Content starts

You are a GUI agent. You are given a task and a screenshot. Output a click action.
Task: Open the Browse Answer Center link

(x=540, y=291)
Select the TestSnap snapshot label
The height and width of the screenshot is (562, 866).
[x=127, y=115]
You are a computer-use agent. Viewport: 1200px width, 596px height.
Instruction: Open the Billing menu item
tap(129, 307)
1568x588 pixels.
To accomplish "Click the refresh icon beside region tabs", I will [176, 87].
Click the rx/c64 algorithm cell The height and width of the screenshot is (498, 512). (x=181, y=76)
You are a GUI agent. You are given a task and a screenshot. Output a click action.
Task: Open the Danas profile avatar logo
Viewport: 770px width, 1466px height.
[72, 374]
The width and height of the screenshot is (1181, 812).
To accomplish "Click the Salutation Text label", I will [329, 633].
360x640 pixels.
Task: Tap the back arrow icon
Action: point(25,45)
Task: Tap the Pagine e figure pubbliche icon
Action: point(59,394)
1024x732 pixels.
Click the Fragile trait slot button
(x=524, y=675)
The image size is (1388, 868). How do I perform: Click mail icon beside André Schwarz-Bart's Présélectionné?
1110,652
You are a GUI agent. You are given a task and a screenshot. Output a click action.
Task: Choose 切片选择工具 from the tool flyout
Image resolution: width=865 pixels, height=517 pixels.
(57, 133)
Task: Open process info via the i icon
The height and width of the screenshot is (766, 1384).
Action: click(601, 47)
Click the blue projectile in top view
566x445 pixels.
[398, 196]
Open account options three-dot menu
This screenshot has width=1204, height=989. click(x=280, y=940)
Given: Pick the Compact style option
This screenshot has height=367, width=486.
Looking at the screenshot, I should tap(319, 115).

Content ends

[Your task]
Copy word for word the stretch of entries above from the line that has "The height and width of the screenshot is (562, 866)." through the line that has "Task: Choose 切片选择工具 from the tool flyout", both ends included, and nothing outside it.

[Response to this task]
The height and width of the screenshot is (562, 866).
[x=127, y=115]
You are a computer-use agent. Viewport: 1200px width, 596px height.
Instruction: Open the Billing menu item
tap(129, 307)
1568x588 pixels.
To accomplish "Click the refresh icon beside region tabs", I will [176, 87].
Click the rx/c64 algorithm cell The height and width of the screenshot is (498, 512). (x=181, y=76)
You are a GUI agent. You are given a task and a screenshot. Output a click action.
Task: Open the Danas profile avatar logo
Viewport: 770px width, 1466px height.
[72, 374]
The width and height of the screenshot is (1181, 812).
To accomplish "Click the Salutation Text label", I will [329, 633].
360x640 pixels.
Task: Tap the back arrow icon
Action: point(25,45)
Task: Tap the Pagine e figure pubbliche icon
Action: point(59,394)
1024x732 pixels.
Click the Fragile trait slot button
(x=524, y=675)
The image size is (1388, 868). How do I perform: Click mail icon beside André Schwarz-Bart's Présélectionné?
1110,652
You are a GUI agent. You are given a task and a screenshot. Output a click action.
Task: Choose 切片选择工具 from the tool flyout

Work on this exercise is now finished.